The Department of Geology has a long and successful history of research with an international reputation throughout the entire geological field and offers nationally leading undergraduate programmes at Bachelor's and Master's levels. About 40 researchers/teachers and 20 research students are active at the department, which consists of two sub-departments: Quaternary Sciences, and Lithosphere and Biosphere Sciences.

It is widely recognized that the emergence and expansion of silica biomineralization in the oceans has affected evolutionary competition for dissolved Si (DSi). This resulted in changes in the global biogeochemical cycles of silica, carbon and other nutrients that regulate ocean productivity and ultimately climate. Today, low DSi reflects its efficient uptake by pelagic silicifiers, principally diatoms. However, little is known about how shifting DSi concentrations from biological uptake have changed in the oceans during the last billion years of Earth's history. In addition, the inputs of DSi, especially from weathering and tectonic processes, has varied over time. The major goal of the overall project is to investigate the interactions between biosilicification in organisms and the environment and how these interactions have evolved through Earth's history.

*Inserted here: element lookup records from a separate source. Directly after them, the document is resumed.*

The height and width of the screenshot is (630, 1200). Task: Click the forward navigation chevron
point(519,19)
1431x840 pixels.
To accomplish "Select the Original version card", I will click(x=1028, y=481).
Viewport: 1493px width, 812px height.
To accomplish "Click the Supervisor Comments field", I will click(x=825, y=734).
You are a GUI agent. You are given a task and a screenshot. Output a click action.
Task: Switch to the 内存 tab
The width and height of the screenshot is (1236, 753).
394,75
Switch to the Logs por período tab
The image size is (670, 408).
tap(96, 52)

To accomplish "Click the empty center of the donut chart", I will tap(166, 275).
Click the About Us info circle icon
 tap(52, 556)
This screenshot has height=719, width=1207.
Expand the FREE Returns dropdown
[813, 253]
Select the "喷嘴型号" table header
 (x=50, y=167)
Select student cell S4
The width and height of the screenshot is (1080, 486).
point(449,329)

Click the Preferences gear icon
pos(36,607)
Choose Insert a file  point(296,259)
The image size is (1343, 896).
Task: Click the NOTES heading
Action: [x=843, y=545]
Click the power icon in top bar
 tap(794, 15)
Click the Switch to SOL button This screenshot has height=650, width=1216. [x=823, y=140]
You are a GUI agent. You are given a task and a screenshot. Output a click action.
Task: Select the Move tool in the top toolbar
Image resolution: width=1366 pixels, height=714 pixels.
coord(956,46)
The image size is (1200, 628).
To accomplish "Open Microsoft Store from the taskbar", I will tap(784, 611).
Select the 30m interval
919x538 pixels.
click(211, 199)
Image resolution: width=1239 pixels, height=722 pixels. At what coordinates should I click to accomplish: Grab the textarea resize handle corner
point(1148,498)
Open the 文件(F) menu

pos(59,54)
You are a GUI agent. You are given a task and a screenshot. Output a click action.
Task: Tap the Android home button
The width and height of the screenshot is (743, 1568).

For more information see Conley et al. 2017, Frontiers in Marine Science ( Tasks

The Post Doctoral research is part of a larger interdisciplinary research project in collaboration with scientists from Jarone Pinhassi's research group at the Centre for Ecology and Evolution in Microbial model Systems (EEMiS) at Linnaeus University providing expertise in ecology, evolution, and microbiology. The research will utilize stable isotope measurements of biosilicification in fossil material from deep time together with supporting geochemical and geological proxies. Stable isotopes will be measured by both ICP-MS and by SIMS. The geochemical data will be interpreted in the framework of depositional and diagenetic timing of Si precipitation provided by geological observations to explore the changes in environmental and oceanic DSi concentrations through time. The candidate must hold a PhD in the geosciences, including Geology, Biogeochemistry, Oceanography or another closely related field. The award of the PhD degree should not be more than three years. Practical experience with relevant analytical techniques (multi-collector ICP-MS, ion exchange chromatography) and experimental geochemistry is an advantage. Knowledge of stable isotope geochemistry is a requirement and experience in the use of SIMS is preferable. The candidate should have the ability to work at other locations (weeks to months) including the University of Bristol, UK and the Natural History Museum, Stockholm for the measurement of stable isotopes. The candidate should be fluent in written and spoken English. In addition, the candidate should have good communication skills and the ability to work in a research group (team work), but also independently. Application

The application shall contain the following, a CV, a cover letter and a copy of your PhD exam.